Dataset entries:
========================

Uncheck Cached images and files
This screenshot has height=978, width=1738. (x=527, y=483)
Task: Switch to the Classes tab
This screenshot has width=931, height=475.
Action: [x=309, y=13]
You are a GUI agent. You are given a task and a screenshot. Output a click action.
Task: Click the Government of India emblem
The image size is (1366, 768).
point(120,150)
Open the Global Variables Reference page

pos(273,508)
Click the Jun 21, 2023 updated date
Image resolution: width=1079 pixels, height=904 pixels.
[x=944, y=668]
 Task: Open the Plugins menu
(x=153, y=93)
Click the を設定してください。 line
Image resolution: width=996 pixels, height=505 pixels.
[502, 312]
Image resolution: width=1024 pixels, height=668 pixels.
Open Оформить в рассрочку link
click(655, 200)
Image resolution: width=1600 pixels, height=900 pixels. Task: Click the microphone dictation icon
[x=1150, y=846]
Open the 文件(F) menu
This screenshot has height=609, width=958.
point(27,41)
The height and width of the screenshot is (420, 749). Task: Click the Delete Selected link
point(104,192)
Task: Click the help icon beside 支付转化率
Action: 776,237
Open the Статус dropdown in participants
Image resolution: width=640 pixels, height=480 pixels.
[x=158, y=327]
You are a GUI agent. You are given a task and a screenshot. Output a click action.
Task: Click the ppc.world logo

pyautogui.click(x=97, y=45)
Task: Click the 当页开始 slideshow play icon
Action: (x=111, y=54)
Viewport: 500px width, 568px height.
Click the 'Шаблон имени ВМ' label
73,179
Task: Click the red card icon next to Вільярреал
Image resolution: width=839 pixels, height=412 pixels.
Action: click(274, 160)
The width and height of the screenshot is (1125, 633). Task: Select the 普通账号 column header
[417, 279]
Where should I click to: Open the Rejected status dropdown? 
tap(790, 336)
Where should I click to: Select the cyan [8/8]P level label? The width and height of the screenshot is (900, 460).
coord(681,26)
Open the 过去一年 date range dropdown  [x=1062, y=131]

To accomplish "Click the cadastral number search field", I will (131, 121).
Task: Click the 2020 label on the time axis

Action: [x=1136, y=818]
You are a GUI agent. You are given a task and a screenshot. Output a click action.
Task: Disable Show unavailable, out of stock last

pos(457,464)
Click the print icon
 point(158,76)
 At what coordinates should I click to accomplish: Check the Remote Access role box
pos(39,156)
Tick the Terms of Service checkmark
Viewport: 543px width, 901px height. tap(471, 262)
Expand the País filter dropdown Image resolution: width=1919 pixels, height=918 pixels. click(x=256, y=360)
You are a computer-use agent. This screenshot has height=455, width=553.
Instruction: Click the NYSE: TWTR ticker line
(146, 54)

========================

**Directions for this task**: Nothing may be omitted; retype every record exactly.

**Exercise result**:
Uncheck Cached images and files
This screenshot has height=978, width=1738. (x=527, y=483)
Task: Switch to the Classes tab
This screenshot has width=931, height=475.
Action: [x=309, y=13]
You are a GUI agent. You are given a task and a screenshot. Output a click action.
Task: Click the Government of India emblem
The image size is (1366, 768).
point(120,150)
Open the Global Variables Reference page

pos(273,508)
Click the Jun 21, 2023 updated date
Image resolution: width=1079 pixels, height=904 pixels.
[x=944, y=668]
 Task: Open the Plugins menu
(x=153, y=93)
Click the を設定してください。 line
Image resolution: width=996 pixels, height=505 pixels.
[502, 312]
Image resolution: width=1024 pixels, height=668 pixels.
Open Оформить в рассрочку link
click(655, 200)
Image resolution: width=1600 pixels, height=900 pixels. Task: Click the microphone dictation icon
[x=1150, y=846]
Open the 文件(F) menu
This screenshot has height=609, width=958.
point(27,41)
The height and width of the screenshot is (420, 749). Task: Click the Delete Selected link
point(104,192)
Task: Click the help icon beside 支付转化率
Action: 776,237
Open the Статус dropdown in participants
Image resolution: width=640 pixels, height=480 pixels.
[x=158, y=327]
You are a GUI agent. You are given a task and a screenshot. Output a click action.
Task: Click the ppc.world logo

pyautogui.click(x=97, y=45)
Task: Click the 当页开始 slideshow play icon
Action: (x=111, y=54)
Viewport: 500px width, 568px height.
Click the 'Шаблон имени ВМ' label
73,179
Task: Click the red card icon next to Вільярреал
Image resolution: width=839 pixels, height=412 pixels.
Action: click(274, 160)
The width and height of the screenshot is (1125, 633). Task: Select the 普通账号 column header
[417, 279]
Where should I click to: Open the Rejected status dropdown? 
tap(790, 336)
Where should I click to: Select the cyan [8/8]P level label? The width and height of the screenshot is (900, 460).
coord(681,26)
Open the 过去一年 date range dropdown  [x=1062, y=131]

To accomplish "Click the cadastral number search field", I will (131, 121).
Task: Click the 2020 label on the time axis

Action: [x=1136, y=818]
You are a GUI agent. You are given a task and a screenshot. Output a click action.
Task: Disable Show unavailable, out of stock last

pos(457,464)
Click the print icon
 point(158,76)
 At what coordinates should I click to accomplish: Check the Remote Access role box
pos(39,156)
Tick the Terms of Service checkmark
Viewport: 543px width, 901px height. tap(471, 262)
Expand the País filter dropdown Image resolution: width=1919 pixels, height=918 pixels. click(x=256, y=360)
You are a computer-use agent. This screenshot has height=455, width=553.
Instruction: Click the NYSE: TWTR ticker line
(146, 54)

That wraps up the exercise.